Indien de schuif aan de achterzijde volledig is ingeschoven, is L1 ongeveer gelijk aan 3 cm. De golflengte van het waargenomen geluid bedraagt derhalve circa 12 cm en de bijbehorende frequentie circa 2850 Hz. In de situatie dat de schuif aan de achterzijde volledig uitgetrokken is, heeft de kamer een lengte (L2) van ongeveer 10 cm. De golflengte en frequentie van het waargenomen geluid bedragen circa 40 cm respectievelijk 850 Hz.
Het frequentiebereik van de fluit (700 Hz tot 1700 Hz) komt echter niet overeen met het berekende frequentiebereik (850 Hz tot 2850 Hz).
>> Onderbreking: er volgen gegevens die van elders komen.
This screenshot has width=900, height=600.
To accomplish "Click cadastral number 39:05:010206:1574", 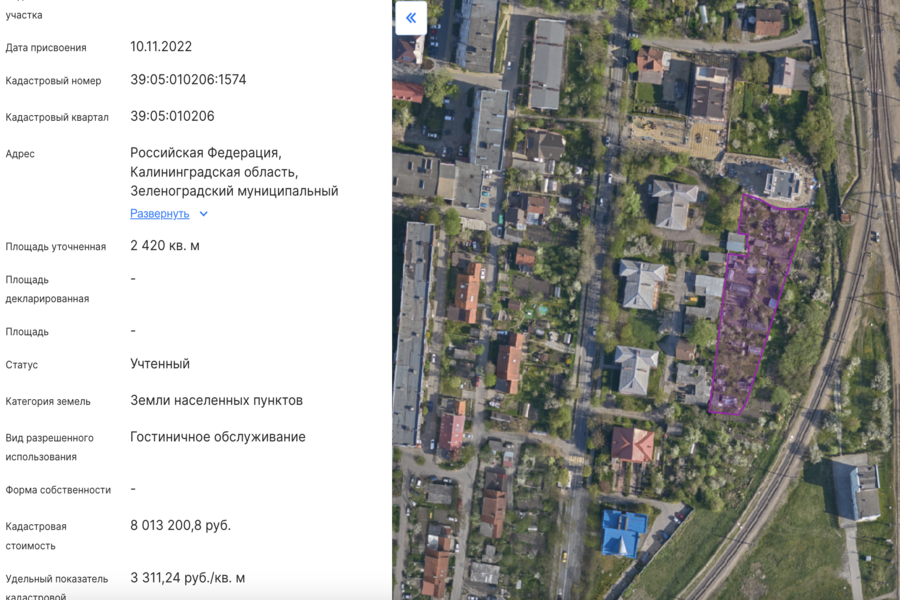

De formule l = 4L blijkt een te eenvoudige benadering van de werkelijkheid.
Het opstellen van een algemeen fysisch model van de pompfluit is niet eenvoudig. De fluit is te beschrijven aan de hand van een drietal fysische modellen die sterk met elkaar verweven zijn. Ook is de toonhoogte van de pompfluit afhankelijk van hoe hard op de fluit geblazen wordt. Dit laatste is zeer moeilijk in een fysisch model te beschrijven.
De pompfluit illustreert weer eens waarom wij van Sonus bv raadgevende ingenieurs zo'n boeiend vak hebben. Steeds blijkt dat akoestiek veel moeilijker is dan op het eerste gezicht lijkt.
De Sonus pompfluit is inmiddels uitverkocht.